Files
cc-ci/machine-docs/REVIEW-prevb.md
2026-06-17 01:00:44 +00:00

7.0 KiB

REVIEW — phase prevb (Adversary verdicts)

Append-only. Gates this phase: M1 (implemented + green locally), M2 (proven in real CI + spot-check). SSOT: /srv/cc-ci/cc-ci-plan/plan-phase-prevb-previous-dynamic-base.md.

Status

  • 2026-06-16T23:57Z — Adversary live for prevb. No Builder claim yet (no STATUS-prevb.md, no claim(). Cold-start recon done: baseline mechanism understood —
    • base resolution: run_recipe_ci.upgrade_basemeta.UPGRADE_BASE_VERSION or lifecycle.previous_version (vers[-2]); discourse pins 0.7.0+3.3.1.
    • overlay tests/discourse/compose.ccci.yml applied to ALL deploys via EXTRA_ENV.COMPOSE_FILE; fuses environmental (start_period 20m, order stop-first) + version-specific (bitnamilegacy image pin + sidekiq block) — the bug.
    • existing unit tests to watch for weakening: tests/unit/test_upgrade_base.py, tests/unit/test_meta.py. Idle until a gate is CLAIMED.
  • 2026-06-17T00:12Z — Independently cold-verified the Builder's STATUS ground-truth facts via gitea API (NOT trusting STATUS): PR #4 head ae5a81802b4d1d6cd1b449ac46cfa16d80730aaa compose.ymlapp.image = discourse/discourse:3.5.3, no sidekiq service; .diff shows -bitnamilegacy/discourse:3.5.0+discourse/discourse:3.5.3 + full sidekiq: block removed. main → app+sidekiq = bitnamilegacy/discourse:3.5.0, sidekiq present, base f87c612d. Facts CONFIRMED. (Caution noted: gitea raw?ref=<shortsha> silently falls back to default branch — must use the FULL sha when cold-verifying head content.) Foundation for "discourse needs no previous/" holds.

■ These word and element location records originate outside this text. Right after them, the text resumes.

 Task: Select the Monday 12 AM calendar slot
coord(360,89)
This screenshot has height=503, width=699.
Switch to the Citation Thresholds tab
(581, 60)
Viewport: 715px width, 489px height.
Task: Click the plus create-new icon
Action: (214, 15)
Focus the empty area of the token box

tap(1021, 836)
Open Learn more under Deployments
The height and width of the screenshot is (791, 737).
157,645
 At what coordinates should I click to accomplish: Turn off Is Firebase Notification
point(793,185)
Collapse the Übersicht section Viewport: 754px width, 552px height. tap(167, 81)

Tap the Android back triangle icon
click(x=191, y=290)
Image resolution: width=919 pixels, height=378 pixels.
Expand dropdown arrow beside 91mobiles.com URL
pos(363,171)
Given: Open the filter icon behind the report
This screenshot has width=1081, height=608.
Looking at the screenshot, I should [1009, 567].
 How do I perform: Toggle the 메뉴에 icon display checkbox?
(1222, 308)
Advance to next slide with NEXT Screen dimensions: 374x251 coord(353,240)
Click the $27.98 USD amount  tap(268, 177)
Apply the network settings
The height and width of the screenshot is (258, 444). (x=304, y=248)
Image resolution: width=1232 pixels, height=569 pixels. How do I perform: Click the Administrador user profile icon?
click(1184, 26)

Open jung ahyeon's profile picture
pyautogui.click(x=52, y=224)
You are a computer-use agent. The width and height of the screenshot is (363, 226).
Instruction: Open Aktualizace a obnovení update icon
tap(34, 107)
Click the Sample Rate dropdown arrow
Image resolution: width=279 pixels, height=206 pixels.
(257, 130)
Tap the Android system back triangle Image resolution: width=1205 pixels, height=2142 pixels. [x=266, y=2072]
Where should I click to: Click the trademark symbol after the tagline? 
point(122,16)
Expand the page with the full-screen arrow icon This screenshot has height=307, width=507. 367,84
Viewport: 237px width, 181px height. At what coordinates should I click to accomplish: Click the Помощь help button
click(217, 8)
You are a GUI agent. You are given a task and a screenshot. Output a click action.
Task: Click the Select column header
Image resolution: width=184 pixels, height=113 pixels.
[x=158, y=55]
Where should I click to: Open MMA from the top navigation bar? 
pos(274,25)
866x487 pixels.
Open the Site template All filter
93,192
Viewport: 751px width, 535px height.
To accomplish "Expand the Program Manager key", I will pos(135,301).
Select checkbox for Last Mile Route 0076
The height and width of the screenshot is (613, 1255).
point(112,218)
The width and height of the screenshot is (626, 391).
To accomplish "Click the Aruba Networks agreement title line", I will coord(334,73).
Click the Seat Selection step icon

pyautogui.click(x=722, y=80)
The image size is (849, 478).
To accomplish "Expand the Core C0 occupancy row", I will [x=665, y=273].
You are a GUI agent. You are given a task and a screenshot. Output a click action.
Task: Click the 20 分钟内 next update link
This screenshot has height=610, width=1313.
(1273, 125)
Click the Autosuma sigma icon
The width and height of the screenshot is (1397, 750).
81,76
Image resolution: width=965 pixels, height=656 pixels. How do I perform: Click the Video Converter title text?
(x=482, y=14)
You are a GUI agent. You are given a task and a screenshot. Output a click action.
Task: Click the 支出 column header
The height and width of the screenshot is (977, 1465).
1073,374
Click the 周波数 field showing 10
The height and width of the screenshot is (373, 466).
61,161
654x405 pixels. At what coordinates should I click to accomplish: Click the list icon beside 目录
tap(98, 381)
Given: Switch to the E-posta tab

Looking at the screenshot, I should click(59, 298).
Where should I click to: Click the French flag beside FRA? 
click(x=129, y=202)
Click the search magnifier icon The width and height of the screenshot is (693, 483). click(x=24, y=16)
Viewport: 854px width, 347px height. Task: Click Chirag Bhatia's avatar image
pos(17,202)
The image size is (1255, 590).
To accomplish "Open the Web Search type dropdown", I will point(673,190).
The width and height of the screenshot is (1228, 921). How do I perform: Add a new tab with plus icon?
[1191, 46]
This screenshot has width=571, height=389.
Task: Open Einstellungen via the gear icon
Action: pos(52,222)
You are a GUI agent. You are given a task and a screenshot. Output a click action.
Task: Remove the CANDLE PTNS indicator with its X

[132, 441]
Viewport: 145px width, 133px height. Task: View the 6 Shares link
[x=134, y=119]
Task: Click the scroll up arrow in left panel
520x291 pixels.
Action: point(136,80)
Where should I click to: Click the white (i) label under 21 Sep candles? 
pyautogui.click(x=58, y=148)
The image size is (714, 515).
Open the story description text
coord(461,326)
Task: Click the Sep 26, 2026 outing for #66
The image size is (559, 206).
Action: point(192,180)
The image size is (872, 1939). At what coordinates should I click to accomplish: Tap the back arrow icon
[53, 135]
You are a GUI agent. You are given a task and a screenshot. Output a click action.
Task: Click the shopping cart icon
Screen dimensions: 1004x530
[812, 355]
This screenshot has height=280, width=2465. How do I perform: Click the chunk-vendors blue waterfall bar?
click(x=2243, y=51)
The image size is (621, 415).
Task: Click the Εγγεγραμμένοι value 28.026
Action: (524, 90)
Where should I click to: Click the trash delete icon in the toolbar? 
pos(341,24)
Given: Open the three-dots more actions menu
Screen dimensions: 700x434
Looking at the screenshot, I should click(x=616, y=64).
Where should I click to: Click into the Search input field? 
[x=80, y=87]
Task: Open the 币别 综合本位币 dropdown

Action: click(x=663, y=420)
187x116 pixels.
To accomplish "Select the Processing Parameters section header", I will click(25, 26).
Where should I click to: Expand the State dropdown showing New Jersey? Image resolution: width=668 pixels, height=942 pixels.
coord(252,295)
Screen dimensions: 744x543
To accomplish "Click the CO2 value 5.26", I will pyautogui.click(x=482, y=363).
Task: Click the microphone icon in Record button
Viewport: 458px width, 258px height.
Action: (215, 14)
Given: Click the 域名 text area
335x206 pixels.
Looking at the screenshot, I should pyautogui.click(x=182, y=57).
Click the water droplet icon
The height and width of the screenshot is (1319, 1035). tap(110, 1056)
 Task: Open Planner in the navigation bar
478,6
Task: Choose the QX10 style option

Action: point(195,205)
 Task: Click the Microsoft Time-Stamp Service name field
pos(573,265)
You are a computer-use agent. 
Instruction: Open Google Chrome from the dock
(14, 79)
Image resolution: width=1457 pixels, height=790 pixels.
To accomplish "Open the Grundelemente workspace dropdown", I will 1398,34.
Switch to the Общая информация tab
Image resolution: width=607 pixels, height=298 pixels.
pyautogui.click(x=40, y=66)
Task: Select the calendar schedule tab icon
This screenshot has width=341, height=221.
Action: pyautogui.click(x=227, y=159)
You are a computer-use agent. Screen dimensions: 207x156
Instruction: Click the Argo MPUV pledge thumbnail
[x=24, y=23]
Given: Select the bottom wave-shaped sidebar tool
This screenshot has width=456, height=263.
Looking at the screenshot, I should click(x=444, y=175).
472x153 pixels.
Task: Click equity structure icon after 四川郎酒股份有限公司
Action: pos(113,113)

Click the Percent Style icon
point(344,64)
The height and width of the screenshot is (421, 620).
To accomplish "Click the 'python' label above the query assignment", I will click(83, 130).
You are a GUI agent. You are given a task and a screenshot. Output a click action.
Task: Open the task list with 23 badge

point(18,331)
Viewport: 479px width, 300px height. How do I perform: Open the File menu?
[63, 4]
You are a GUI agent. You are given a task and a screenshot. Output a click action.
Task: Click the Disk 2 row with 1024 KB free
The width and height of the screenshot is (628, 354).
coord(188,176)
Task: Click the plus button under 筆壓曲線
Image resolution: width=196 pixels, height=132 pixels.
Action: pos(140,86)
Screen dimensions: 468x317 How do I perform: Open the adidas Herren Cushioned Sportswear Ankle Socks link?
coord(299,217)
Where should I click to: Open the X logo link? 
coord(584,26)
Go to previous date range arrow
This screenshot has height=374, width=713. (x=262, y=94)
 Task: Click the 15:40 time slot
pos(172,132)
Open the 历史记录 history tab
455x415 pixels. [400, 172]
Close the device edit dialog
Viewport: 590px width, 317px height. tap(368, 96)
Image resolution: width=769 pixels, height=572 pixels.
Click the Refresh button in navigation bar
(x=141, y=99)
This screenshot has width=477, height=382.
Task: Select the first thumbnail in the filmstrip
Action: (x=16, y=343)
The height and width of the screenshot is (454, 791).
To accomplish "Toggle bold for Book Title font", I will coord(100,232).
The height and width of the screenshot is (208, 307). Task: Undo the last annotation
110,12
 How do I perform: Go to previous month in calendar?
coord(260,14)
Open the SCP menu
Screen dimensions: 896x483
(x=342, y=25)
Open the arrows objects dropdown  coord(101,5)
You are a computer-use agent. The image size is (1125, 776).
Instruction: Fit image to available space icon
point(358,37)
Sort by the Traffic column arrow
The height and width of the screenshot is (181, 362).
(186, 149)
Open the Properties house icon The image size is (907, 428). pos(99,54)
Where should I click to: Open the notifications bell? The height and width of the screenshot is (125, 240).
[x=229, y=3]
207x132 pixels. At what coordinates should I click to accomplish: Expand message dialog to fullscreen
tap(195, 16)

Pre-review (M1 code, gate NOT yet CLAIMED — preliminary recon, not a verdict)

2026-06-17T00:30Z — studied the M1 feat commit bb2e3c6 (code/diff only, NOT JOURNAL). Design looks sound:

  • resolve_upgrade_base → BasePlan(kind, version, ref, reason): override → last-green (canonical.read_registry) → main-tip (recipe_branch_commit) → skip. .runs gates the upgrade tier. head_ref = recipe_head_commit.
  • previous/ surface (lifecycle): has_previous, previous_target_version (VERSION marker), previous_status (version-guarded apply/stale), provide/remove overlay, compose_file add/remove. Base-only; stripped before head redeploy (generic.perform_upgraderemove_previous_overlay + COMPOSE_FILE strip). Good teeth.
  • discourse migrated: compose.ccci.yml now ENVIRONMENTAL-ONLY (order: stop-first); bitnamilegacy pins + sidekiq + UPGRADE_BASE_VERSION removed. test_upgrade.py asserts running app image == official discourse/discourse:3.5.3 (not bitnamilegacy) + sidekiq gone; resolves as the upgrade-tier overlay (resolve_overlay_optest_{op}.py), run as its own pytest → rc!=0 fails the tier. Real teeth confirmed.
  • Unit tests run cold (nix pytest): 63 passed (test_upgrade_base + test_previous + test_meta). Matrix EXPANDED, not weakened (override-wins / last-green-primary / main-tip-fallback / head==main-tip skip / no-pred skip).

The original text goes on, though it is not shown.